What is it about parenting that makes us so judgemental? I hate the judgement that we parent’s suffer, I have years of professional experience in being non-judgemental, and I genuinely believe that there isn’t one ‘right’ way to parent and yet…if I am honest, I must confess that I am tempted to judge other parents all the time. ‘Oh,’ I whisper to myself self-righteously, ‘I would never do that…’ Then I cringe in disgust at my own stupidity. Just where does that hateful, self-serving little voice come from? Just what is under all of that judgement? What, exactly, is at stake? Parenting is scary. It can be terrifying, in fact. In becoming a parent, we find that we’ve made ourselves vulnerable, vulnerable to being hurt dreadfully, vulnerable to experiencing true horrors. We could:
- Be forced to watch our children suffer
- Discover that we have failed to prepare our children for the world
- Experience a yawning distance between ourselves and our children
- Find that our children have done things we consider abhorrent
- Live to see our children die
With such nightmares haunting us we turn to talismans to protect us, to reassure us that none of these terrors could ever be in our future. And one of those talismans is the just world delusion – the belief that the world is fundamentally just, that good things will happen to good parents and bad things happen to bad parents. With the just world delusion, we can convince ourselves that as long as we are good enough and do all the ‘right’ things then our children will be safe. But the just world delusion has a dark side. To keep believing that we’ve found safety from our nightmares, we need to judge and blame other parents. Any parents who have come to experience one of our nightmares must, somehow, be culpable. We cling to our ideas of ‘right’ parenting with superstitious fervour; after all, these are the precious talismans that guarantee our family’s safety. If we look under our judgement we find fear, and the terrifying reality that we are trying to protect ourselves from is this: any and all of those nightmares could happen no matter what we do. From this vulnerable, scary space we can realise something else: the same thing is true for every other parent on the planet. We share the same nightmares. And so, instead of covering our fear with judgement, we can use our fear to find compassion.
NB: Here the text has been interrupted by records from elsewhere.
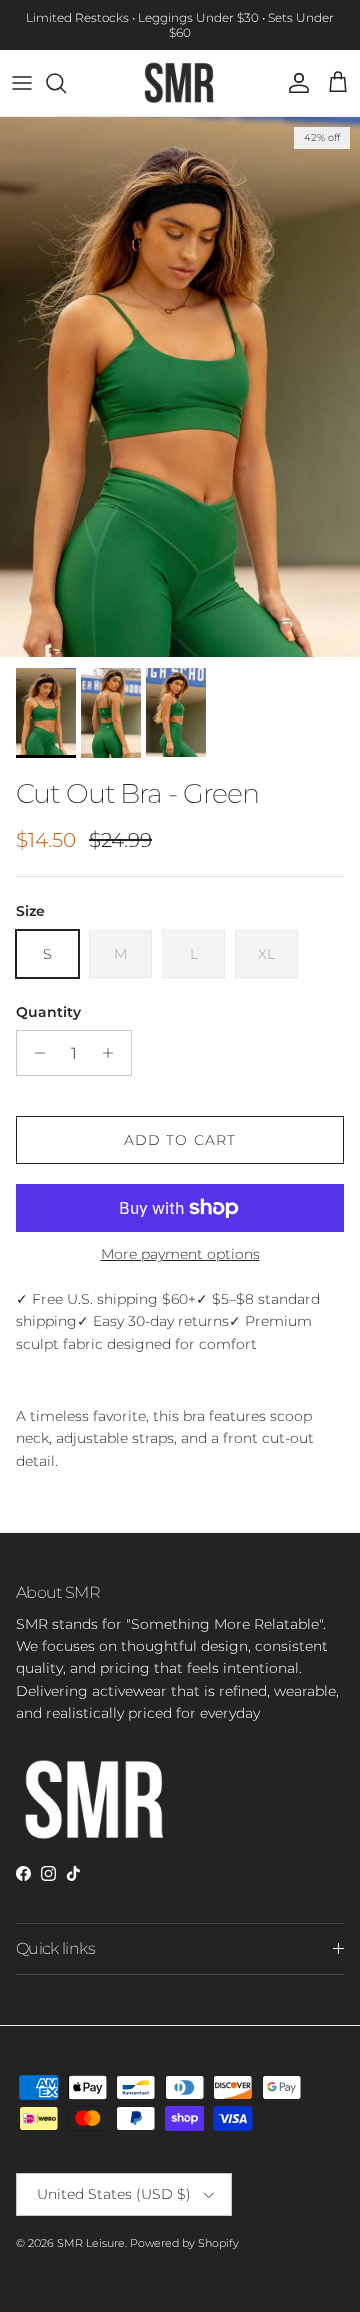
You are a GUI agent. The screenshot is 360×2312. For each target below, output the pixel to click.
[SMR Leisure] (180, 82)
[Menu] (22, 83)
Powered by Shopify (184, 2243)
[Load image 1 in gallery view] (180, 387)
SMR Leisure (91, 2243)
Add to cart (180, 1140)
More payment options (180, 1254)
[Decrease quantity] (34, 1053)
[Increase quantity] (113, 1053)
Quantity (48, 1012)
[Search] (66, 83)
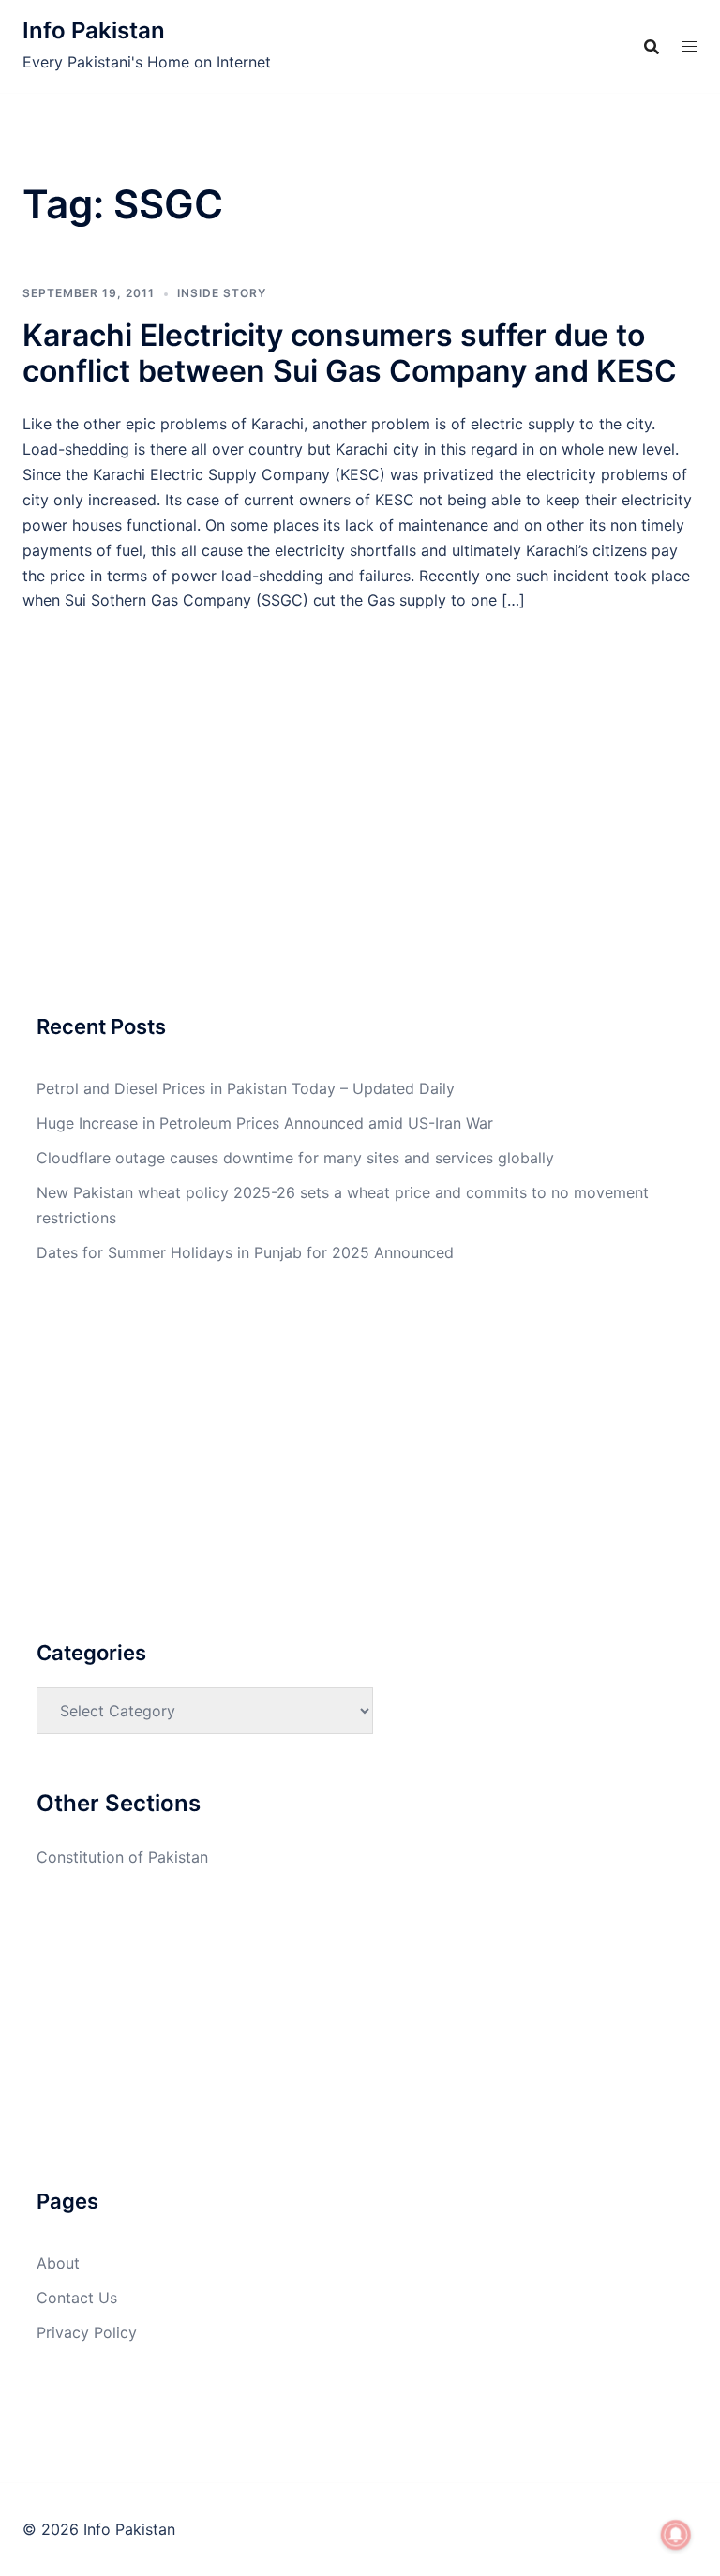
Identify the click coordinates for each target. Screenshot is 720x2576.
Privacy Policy (87, 2332)
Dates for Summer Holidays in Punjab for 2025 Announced (245, 1252)
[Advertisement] (360, 752)
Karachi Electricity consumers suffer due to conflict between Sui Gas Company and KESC (349, 353)
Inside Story (221, 293)
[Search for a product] (651, 46)
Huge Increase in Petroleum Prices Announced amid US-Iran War (265, 1123)
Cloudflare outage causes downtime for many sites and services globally (295, 1157)
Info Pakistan (93, 30)
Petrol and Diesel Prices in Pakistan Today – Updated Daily (246, 1088)
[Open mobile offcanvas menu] (690, 46)
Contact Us (77, 2297)
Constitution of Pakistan (122, 1857)
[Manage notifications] (676, 2535)
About (58, 2263)
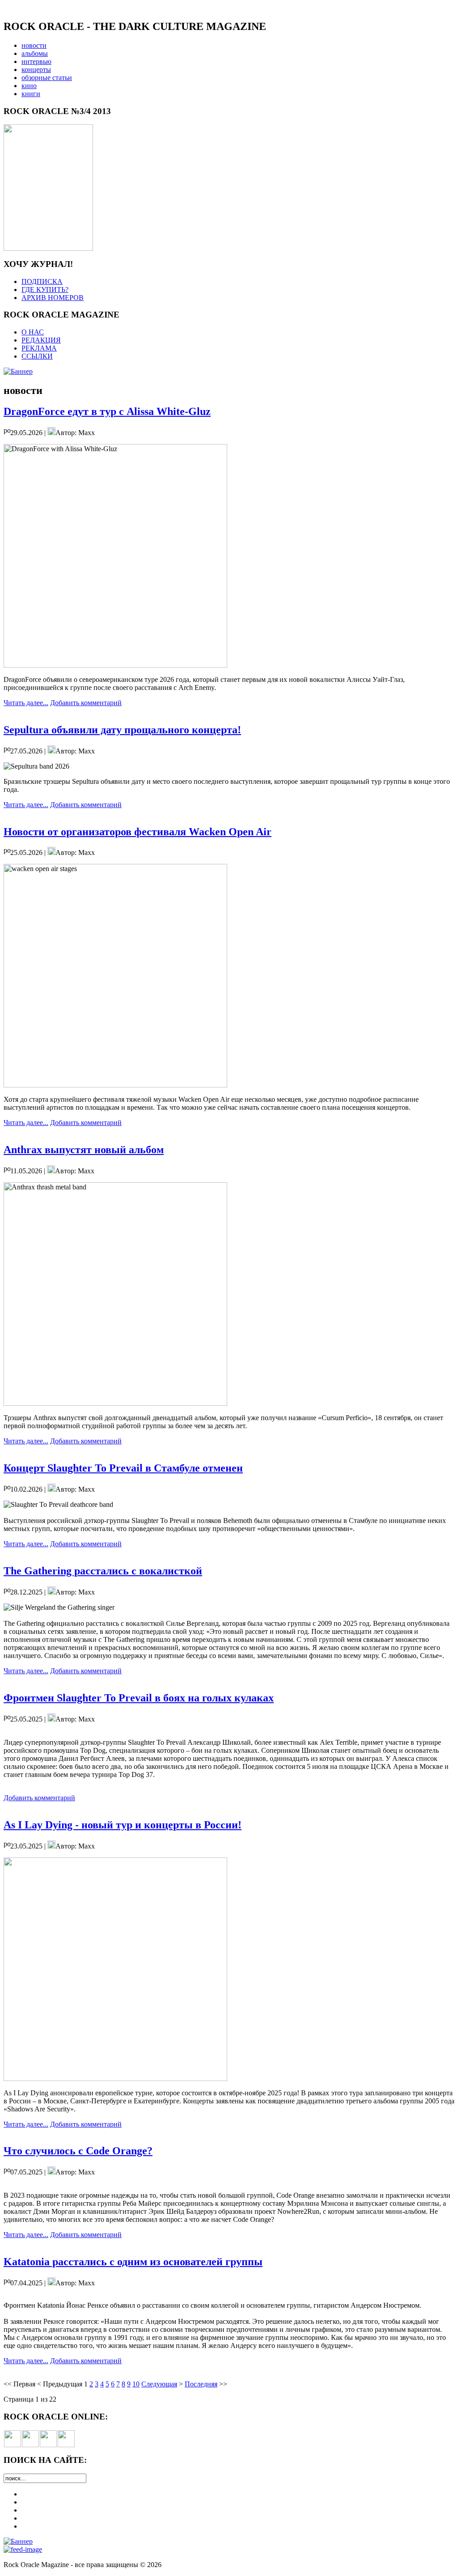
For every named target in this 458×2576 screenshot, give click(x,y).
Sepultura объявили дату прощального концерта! (122, 730)
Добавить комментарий (86, 702)
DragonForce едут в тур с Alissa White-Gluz (107, 411)
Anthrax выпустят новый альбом (84, 1149)
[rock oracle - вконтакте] (12, 2445)
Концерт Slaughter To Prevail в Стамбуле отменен (123, 1468)
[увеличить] (48, 248)
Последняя (201, 2384)
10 (136, 2384)
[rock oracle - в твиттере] (48, 2445)
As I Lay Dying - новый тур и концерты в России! (123, 1825)
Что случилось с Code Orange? (78, 2151)
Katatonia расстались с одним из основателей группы (133, 2261)
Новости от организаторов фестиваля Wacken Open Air (137, 832)
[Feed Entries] (23, 2549)
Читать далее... (26, 702)
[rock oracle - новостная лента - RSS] (66, 2445)
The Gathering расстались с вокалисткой (103, 1571)
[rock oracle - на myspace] (30, 2445)
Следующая (159, 2384)
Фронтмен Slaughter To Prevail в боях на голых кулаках (139, 1698)
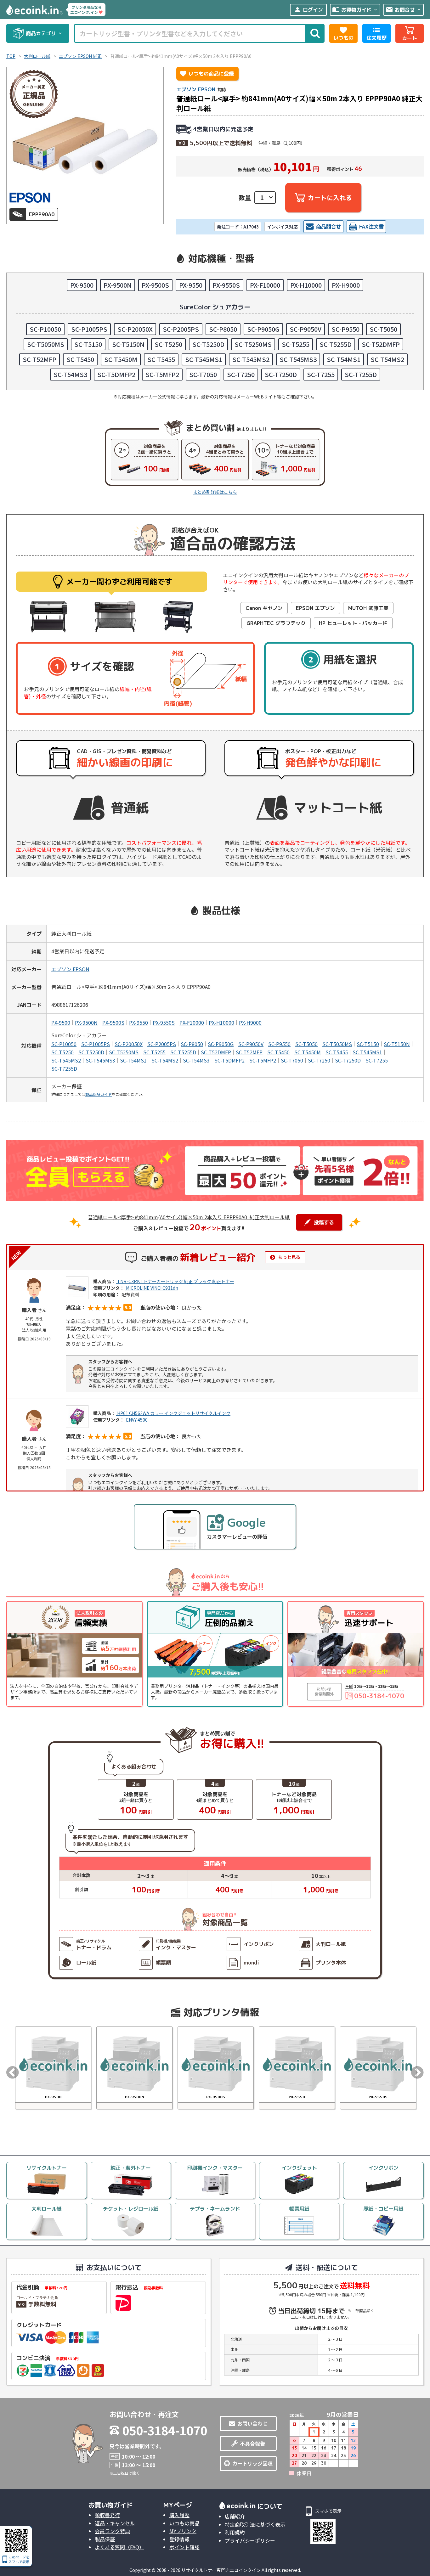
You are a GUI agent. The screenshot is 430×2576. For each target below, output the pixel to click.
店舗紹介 (235, 2516)
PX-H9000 (346, 285)
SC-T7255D (361, 374)
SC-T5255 (295, 344)
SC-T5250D (208, 344)
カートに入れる (330, 197)
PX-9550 (190, 285)
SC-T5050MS (45, 344)
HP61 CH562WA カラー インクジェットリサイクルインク (173, 1413)
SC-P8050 (223, 329)
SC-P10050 (45, 329)
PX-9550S (226, 285)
It becomes possible to respond to other parents, who do things we personally would not do, with genuine respect, non-judgement, and kindness.
Apply it to your life: Do you notice a judgemental inner voice sometimes, too? Can you notice the fear beneath the temptation to judge other parents, and within that, can you find compassion?
References: Lerner, M.J. & Miller, D.T. (1978). Just world research and the attribution process: Looking back and ahead. Psychological Bulletin. 85 (5), 1030-1051.